- **Task instructions**: Take the line containing "Unsere Mitarbeiter (68, 1477)" and all lines after it to the end of the records, and output them exactly.

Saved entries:
------------------------------

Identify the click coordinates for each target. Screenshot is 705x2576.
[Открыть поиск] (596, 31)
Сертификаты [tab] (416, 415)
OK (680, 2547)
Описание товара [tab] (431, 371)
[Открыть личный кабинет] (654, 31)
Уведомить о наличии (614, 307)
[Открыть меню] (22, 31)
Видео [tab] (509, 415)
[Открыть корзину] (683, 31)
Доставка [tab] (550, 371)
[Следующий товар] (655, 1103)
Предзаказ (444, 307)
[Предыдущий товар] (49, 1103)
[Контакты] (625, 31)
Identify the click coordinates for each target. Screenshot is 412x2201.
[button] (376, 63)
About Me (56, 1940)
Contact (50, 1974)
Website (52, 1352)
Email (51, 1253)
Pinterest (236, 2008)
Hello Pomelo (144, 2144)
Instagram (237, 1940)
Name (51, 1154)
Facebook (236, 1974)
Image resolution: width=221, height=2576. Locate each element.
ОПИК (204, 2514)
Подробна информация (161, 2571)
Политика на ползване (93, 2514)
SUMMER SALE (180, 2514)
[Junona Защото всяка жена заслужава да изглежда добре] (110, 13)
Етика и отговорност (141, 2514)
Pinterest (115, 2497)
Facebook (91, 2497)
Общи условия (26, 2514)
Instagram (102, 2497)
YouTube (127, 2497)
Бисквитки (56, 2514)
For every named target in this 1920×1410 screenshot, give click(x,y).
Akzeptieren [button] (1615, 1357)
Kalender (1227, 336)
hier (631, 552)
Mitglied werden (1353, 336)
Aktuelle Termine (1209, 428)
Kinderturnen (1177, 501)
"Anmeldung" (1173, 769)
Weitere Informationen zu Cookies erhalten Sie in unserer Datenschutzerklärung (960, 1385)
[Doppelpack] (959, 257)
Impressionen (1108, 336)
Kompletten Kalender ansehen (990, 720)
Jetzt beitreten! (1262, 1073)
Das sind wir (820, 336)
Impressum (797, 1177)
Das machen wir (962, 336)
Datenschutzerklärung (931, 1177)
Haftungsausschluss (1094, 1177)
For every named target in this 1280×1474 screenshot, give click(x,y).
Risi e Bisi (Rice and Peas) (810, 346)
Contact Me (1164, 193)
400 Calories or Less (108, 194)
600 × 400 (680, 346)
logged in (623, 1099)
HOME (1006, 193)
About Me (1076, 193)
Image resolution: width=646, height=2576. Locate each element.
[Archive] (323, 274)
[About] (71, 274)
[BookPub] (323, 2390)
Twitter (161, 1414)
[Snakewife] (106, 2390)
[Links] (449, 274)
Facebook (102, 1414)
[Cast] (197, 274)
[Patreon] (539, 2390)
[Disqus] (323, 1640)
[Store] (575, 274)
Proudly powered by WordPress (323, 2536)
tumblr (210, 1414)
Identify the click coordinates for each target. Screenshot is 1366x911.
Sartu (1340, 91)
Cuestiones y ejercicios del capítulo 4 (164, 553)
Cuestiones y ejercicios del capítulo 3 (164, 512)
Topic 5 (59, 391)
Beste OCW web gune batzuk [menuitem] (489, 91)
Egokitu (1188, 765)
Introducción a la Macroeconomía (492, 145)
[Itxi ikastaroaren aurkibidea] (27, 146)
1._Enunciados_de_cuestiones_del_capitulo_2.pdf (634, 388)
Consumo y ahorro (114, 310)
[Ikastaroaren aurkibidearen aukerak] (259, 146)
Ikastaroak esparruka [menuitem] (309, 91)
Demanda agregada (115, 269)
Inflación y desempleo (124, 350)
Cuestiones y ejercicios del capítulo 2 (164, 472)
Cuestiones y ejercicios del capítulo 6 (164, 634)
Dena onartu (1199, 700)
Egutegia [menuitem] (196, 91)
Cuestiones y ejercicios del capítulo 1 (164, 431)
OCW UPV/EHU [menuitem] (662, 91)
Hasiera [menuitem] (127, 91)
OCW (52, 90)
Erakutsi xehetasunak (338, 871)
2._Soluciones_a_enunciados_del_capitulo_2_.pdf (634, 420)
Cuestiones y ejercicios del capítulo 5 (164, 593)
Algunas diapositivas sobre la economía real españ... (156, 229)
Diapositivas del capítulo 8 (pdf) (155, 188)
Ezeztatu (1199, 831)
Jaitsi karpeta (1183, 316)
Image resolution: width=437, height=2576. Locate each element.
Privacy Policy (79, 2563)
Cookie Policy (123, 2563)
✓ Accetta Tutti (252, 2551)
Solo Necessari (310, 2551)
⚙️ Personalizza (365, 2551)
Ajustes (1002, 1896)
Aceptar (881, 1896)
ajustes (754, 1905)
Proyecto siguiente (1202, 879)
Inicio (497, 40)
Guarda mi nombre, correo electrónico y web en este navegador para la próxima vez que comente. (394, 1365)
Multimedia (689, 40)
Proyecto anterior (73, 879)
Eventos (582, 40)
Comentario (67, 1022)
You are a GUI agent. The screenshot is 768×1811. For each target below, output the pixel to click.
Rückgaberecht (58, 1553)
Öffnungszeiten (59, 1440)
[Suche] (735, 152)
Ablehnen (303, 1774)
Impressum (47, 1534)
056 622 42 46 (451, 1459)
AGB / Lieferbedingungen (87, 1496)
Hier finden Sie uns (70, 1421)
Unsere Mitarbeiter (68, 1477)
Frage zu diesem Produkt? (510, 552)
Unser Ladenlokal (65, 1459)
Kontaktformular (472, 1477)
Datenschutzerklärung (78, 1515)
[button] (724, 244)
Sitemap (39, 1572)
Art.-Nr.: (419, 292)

------------------------------

- **Written answer**:
Unsere Mitarbeiter (68, 1477)
Frage zu diesem Produkt? (510, 552)
Unser Ladenlokal (65, 1459)
Kontaktformular (472, 1477)
Datenschutzerklärung (78, 1515)
[button] (724, 244)
Sitemap (39, 1572)
Art.-Nr.: (419, 292)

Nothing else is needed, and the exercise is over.